* **WHAT YOU NEED TO DO**
Filter the records for "computer" and keep each line that has it.

* **ENTRIES SHOWN**

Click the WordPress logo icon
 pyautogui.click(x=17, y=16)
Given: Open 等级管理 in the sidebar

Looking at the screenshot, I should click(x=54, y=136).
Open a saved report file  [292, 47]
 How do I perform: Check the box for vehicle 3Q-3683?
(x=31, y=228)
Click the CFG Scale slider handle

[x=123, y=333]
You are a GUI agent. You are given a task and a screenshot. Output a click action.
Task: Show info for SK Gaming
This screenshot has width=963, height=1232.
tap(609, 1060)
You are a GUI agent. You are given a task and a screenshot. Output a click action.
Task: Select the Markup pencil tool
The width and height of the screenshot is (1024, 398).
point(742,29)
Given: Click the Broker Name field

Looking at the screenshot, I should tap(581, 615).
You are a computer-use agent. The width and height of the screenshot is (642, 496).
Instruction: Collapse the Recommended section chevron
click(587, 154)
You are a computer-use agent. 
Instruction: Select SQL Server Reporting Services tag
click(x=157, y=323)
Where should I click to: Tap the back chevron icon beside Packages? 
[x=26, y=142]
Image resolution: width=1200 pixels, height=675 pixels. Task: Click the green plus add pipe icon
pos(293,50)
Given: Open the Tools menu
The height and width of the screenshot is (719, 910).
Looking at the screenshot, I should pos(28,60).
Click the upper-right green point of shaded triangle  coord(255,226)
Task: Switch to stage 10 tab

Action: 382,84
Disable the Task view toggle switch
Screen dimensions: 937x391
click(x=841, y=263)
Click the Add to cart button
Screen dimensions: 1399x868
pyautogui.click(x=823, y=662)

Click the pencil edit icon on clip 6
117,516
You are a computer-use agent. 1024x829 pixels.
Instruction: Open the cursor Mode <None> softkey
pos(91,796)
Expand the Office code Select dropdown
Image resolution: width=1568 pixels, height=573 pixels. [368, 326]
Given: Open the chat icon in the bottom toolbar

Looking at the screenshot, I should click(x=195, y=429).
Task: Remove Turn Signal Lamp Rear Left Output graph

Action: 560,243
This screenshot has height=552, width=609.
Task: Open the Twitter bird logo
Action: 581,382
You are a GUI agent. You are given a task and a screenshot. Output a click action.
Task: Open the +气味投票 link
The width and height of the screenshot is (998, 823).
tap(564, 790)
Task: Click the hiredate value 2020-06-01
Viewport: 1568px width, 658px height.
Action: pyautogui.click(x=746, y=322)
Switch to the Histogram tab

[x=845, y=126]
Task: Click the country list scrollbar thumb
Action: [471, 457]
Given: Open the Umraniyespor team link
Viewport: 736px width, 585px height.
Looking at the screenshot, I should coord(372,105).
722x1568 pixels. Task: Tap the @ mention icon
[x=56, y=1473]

* **OUTPUT BELOW**
You are a computer-use agent. The width and height of the screenshot is (642, 496).
You are a computer-use agent. 
You are a computer-use agent. 1024x829 pixels.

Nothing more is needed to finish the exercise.